I. Perception and Response

Students become more aware of the sensory and expressive properties of artworks and other objects in their environment. As their own experiences with media increase, and as they look at art created by themselves and others, including professional artists, they see, write and talk about:

  1. Various characteristics of lines, shapes, colors, texture and space in works of art and in the environment.
  2. Design principles: repetition, and rhythm.
  3. Relationships among objects: overlapping, size differences, placement in a picture.
  4. Expressive characteristics such as calm and active.
  5. Interactions of art, musci, drama, and dance.

Additional awareness develops through experiences such as:

  1. Undirected painting.
  2. Drawing and painting details of nature, out of doors.
________________
● WRITTEN PROBLEM A: Name every relationship among objects that the Perception and Response passage lists.
● WRITTEN PROBLEM B: Write what could come next in the Perception and Response passage, following on from its last list item.

● DATASET SECTION:
________________
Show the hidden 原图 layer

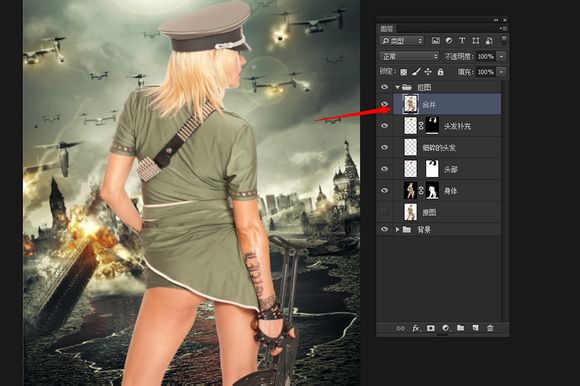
________________
● TASK RESULT A: Overlapping, size differences, and placement in a picture.

● TASK RESULT B:
Student use these terms:

studio horizontal balance value
art gallery vertical rhythm shade
curator diagonal repetition tint
director curved pattern calm
designer circular overlap active
fiber artist spiral pose agitated
craft radial symbol breezy


II. Art Heritage

Students increase their abilities to deal with artworks as historical documents. They focus on the art of their families and friends, and learn how their families use art in their homes, as part of family ceremonies and celebrations, and in workplaces. They see, read, talk, and write reports about:

  1. Art as a profession, as part of everyday life, and as recreation.
  2. Artists who work in groups and artists who work alone.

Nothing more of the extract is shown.